TASK TO COMPLETE
Where the line with "Open more options on Jeremy Whitley's tweet" appears below, start writing out lines exactly, and finish with the line with "Click the クリップボードにコピー button", which is included; write out nothing else.

EXCERPTED RECORDS
★ ★ ★ ★ ★ ★ ★

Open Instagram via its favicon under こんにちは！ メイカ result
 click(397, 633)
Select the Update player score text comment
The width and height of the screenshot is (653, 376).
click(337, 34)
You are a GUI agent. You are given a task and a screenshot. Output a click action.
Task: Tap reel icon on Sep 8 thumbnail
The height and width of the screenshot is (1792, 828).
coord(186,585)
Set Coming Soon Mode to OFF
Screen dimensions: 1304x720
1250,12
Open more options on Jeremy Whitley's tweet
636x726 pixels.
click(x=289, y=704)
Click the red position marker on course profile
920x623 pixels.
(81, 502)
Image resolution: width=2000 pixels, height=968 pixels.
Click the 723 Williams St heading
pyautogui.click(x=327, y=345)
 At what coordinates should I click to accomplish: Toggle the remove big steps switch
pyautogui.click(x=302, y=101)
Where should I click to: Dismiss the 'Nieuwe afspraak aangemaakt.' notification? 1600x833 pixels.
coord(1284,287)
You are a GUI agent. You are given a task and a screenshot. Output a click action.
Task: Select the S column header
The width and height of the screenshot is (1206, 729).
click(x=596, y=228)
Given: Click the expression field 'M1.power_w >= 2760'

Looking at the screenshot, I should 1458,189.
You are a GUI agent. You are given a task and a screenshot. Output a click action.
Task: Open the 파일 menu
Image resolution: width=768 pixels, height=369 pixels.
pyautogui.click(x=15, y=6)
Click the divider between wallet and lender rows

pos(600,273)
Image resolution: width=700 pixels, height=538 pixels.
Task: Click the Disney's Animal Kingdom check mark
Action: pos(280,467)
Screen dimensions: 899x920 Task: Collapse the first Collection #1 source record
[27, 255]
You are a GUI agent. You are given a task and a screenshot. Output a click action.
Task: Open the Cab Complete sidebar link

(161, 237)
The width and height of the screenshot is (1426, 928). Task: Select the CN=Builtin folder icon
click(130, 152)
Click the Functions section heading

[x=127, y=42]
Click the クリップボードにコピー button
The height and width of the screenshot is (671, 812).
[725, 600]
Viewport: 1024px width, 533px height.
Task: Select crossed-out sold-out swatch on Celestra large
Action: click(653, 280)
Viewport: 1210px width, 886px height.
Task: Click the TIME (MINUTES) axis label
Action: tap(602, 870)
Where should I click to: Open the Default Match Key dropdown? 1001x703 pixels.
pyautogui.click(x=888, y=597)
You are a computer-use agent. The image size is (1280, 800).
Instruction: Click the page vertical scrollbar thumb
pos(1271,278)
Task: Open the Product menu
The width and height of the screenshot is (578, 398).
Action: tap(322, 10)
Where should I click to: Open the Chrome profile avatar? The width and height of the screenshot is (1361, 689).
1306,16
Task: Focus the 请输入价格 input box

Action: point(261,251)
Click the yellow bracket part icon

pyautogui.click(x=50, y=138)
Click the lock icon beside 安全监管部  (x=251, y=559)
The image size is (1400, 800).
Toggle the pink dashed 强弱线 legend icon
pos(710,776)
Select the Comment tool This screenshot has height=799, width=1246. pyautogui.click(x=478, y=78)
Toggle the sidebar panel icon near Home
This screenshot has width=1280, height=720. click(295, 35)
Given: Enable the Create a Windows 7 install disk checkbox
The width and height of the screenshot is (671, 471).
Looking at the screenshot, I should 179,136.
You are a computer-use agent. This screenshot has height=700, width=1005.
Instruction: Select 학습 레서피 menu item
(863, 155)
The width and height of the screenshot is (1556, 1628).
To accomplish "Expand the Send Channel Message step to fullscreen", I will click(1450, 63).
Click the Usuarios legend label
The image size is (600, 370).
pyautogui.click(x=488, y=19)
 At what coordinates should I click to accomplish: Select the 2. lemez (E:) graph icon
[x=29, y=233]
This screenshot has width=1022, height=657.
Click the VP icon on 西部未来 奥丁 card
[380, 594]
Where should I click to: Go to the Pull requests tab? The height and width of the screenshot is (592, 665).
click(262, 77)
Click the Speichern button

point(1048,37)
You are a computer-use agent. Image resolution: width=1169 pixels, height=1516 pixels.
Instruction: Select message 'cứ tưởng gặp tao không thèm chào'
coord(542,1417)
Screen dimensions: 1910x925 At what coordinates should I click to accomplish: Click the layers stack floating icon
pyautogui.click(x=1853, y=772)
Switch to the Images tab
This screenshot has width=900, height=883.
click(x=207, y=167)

★ ★ ★ ★ ★ ★ ★

EXERCISE RESULT
Open more options on Jeremy Whitley's tweet
636x726 pixels.
click(x=289, y=704)
Click the red position marker on course profile
920x623 pixels.
(81, 502)
Image resolution: width=2000 pixels, height=968 pixels.
Click the 723 Williams St heading
pyautogui.click(x=327, y=345)
 At what coordinates should I click to accomplish: Toggle the remove big steps switch
pyautogui.click(x=302, y=101)
Where should I click to: Dismiss the 'Nieuwe afspraak aangemaakt.' notification? 1600x833 pixels.
coord(1284,287)
You are a GUI agent. You are given a task and a screenshot. Output a click action.
Task: Select the S column header
The width and height of the screenshot is (1206, 729).
click(x=596, y=228)
Given: Click the expression field 'M1.power_w >= 2760'

Looking at the screenshot, I should 1458,189.
You are a GUI agent. You are given a task and a screenshot. Output a click action.
Task: Open the 파일 menu
Image resolution: width=768 pixels, height=369 pixels.
pyautogui.click(x=15, y=6)
Click the divider between wallet and lender rows

pos(600,273)
Image resolution: width=700 pixels, height=538 pixels.
Task: Click the Disney's Animal Kingdom check mark
Action: pos(280,467)
Screen dimensions: 899x920 Task: Collapse the first Collection #1 source record
[27, 255]
You are a GUI agent. You are given a task and a screenshot. Output a click action.
Task: Open the Cab Complete sidebar link

(161, 237)
The width and height of the screenshot is (1426, 928). Task: Select the CN=Builtin folder icon
click(130, 152)
Click the Functions section heading

[x=127, y=42]
Click the クリップボードにコピー button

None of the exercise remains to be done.